A/B Testing with Epsilon Greedy and Thompson Sampling Project Summary
This project focuses on exploring and comparing two widely-used multi-armed bandit algorithms: Epsilon Greedy and Thompson Sampling. Multi-armed bandit problems revolve around balancing the exploration of different arms with the exploitation of the best-known arm. These algorithms find applications in various domains, such as online advertising and recommendation systems.
Bandit Class Creation: We start by developing a class to represent the bandit arms, which are essential for both Epsilon Greedy and Thompson Sampling algorithms.
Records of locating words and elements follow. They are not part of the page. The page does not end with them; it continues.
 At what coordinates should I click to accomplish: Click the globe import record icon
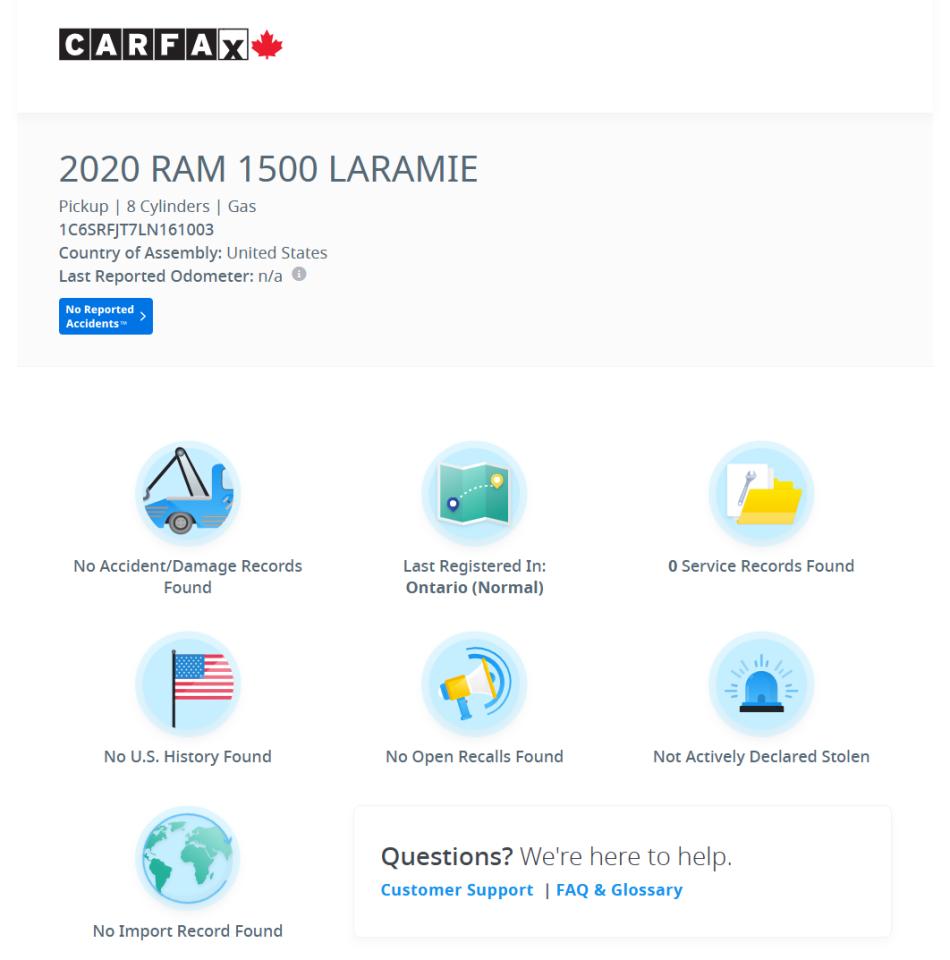click(x=188, y=858)
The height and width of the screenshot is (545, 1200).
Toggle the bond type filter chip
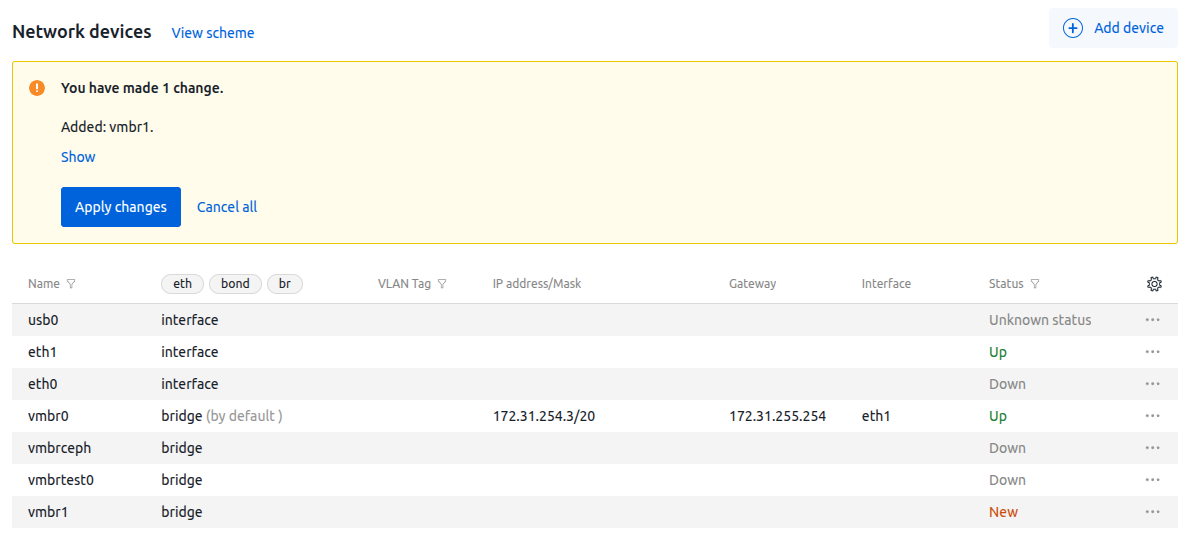(x=235, y=284)
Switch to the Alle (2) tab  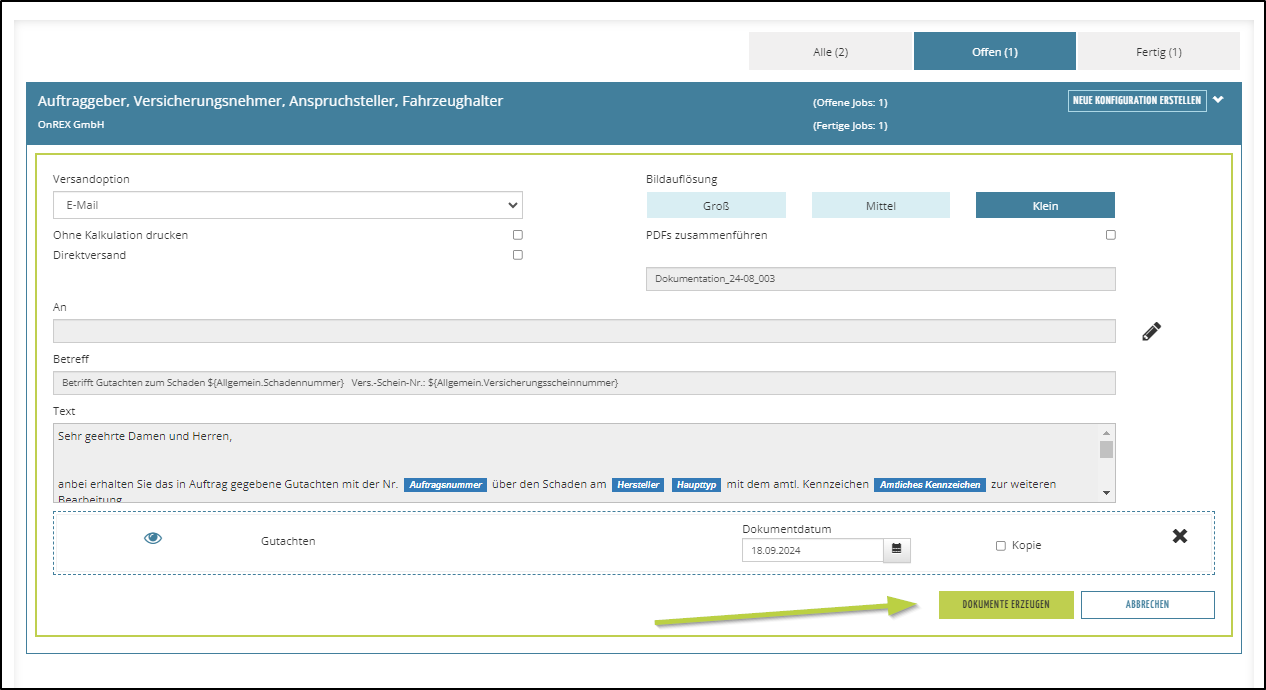tap(830, 51)
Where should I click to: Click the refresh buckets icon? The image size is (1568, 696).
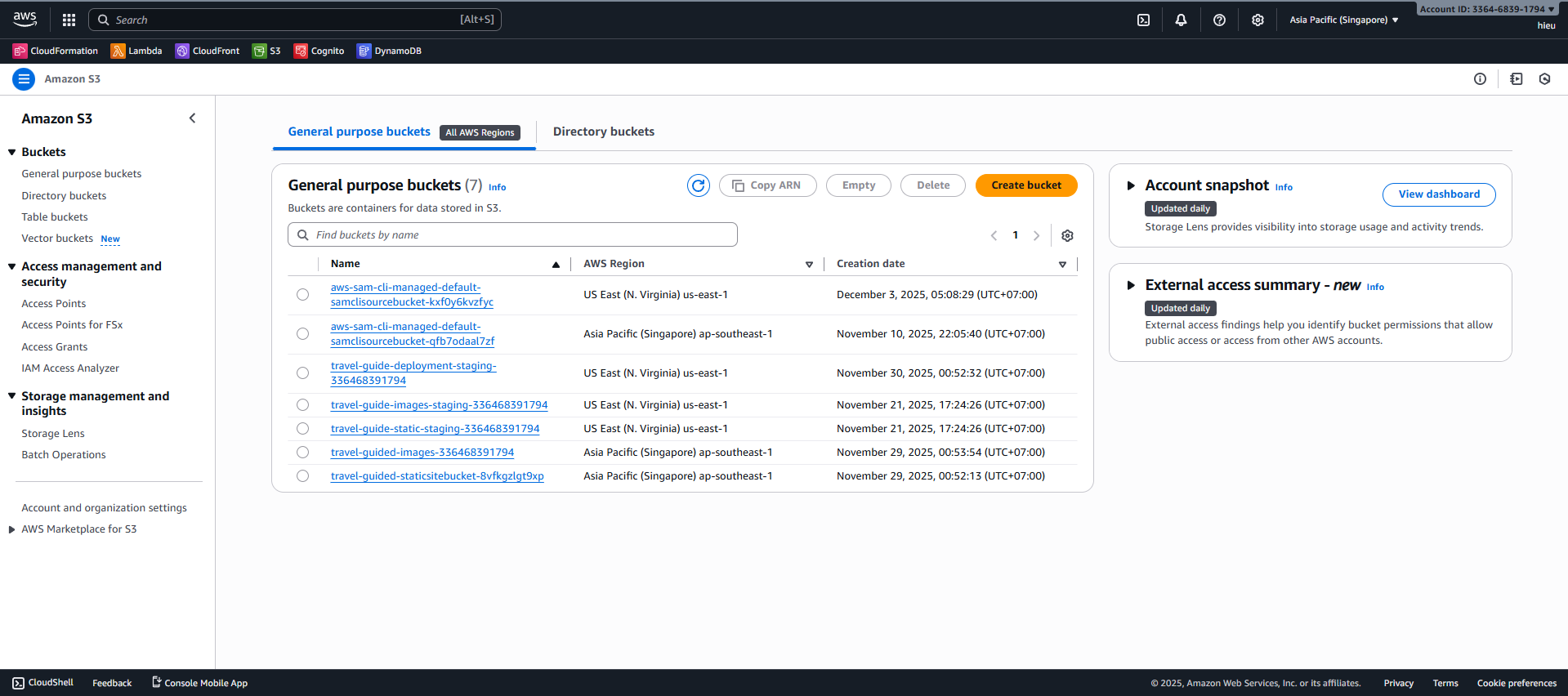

EpsilonGreedy() and ThompsonSampling() Class and Method Implementation: The project involves creating classes and methods for the Epsilon Greedy and Thompson Sampling algorithms. Both of these classes inherit from the Bandit class.
Epsilon Greedy:
We implement an Epsilon Greedy class that progressively reduces epsilon as a function of time (1/t). We design an experiment using the Epsilon Greedy algorithm. Thompson Sampling:
We build a Thompson Sampling class with a known precision. The experiment is designed based on the Thompson Sampling algorithm. Project Structure
Bandit.py: This file defines an abstract class representing the bandit arms, along with the implementations of the Epsilon Greedy and Thompson Sampling algorithms. It also includes functions for visualizing the results of the experiments. Report.ipynb: Checks the flow of the algo.